Fig. 3
From: A cancer rainbow mouse for visualizing the functional genomics of oncogenic clonal expansion
Widespread expansion of oncogenic clones during perinatal development. a Diagram of MCAT-Crainbow mice. See also Table 1 and Supplementary Fig. 5. b MCATVilCre small intestine (N = 10 mice, 3–6 weeks of age) prepared as a wholemount and confocal imaged. c Inset in “b” at higher magnification. d MCATVilCre Crypts were color segmented, counted and normalized to the positional bias calculated in NCATVilCre mice. Asterisk denotes statistical significance by one-way ANOVA (mTFP1 vs. EYFP: p = 0.003, mTFP1 vs. mKO: p = 0.016, EYFP vs. mKO = 3e–6). e Immunostaining for FLAG, V5, or HA epitopes (magenta) specific to each ßcat isoform in MCATVilCre small intestine vibratome slices and merged with fluorescent lineage markers (mTFP1: cyan, EYFP: yellow, and mKO: orange).
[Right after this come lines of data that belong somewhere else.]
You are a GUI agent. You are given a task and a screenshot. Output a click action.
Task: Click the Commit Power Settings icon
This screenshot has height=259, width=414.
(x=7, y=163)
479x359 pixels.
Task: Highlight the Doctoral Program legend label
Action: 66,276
Arrows denote isoform expression with cognate lineage reporter (FLAG and mTFP1, V5 and EYFP, and HA and mKO). Corresponding insets depict higher magnification images. Arrowheads denote membrane-localized ßcat, whereas asterisk denotes nuclear-localized ßcat. Epitope stains (magenta) are also presented as merged and as a single-channel image with its cognate fluorescent lineage reporter (green). f HEK cells were transiently transfected with MCAT isoforms, fixed, stained, and imaged for the indicated epitope (magenta) and fluorescent reporter (green). Cells were also cotransfected with epithelial cadherin (CDH1) as indicated. Arrows denote sequestration of ßcat at the plasma membrane, and the asterisk denotes nuclear ßcat. g Wnt signalling activity for each oncogene in the absence of CDH1 (solid bar) or in the presence of overexpressed CDH1 (hatched bar) (N = 6 wells per condition and independently repeated in four experiments). TOP FLASH activity was normalized to WNT/RSPO-stimulated control cells (dashed line). Asterisk denotes statistical significance by two-way ANOVA and Bonferroni’s multiple comparisons test (cyan < 1e–6, yellow = 0.01, magenta = 0.02). (SEM included for each graph). Scale Bars = 1 mm in b, 100 µm in c/e, 15 µm in e: insets 1–3, and 10 µm in f. Source data are provided as a “Source Data file”.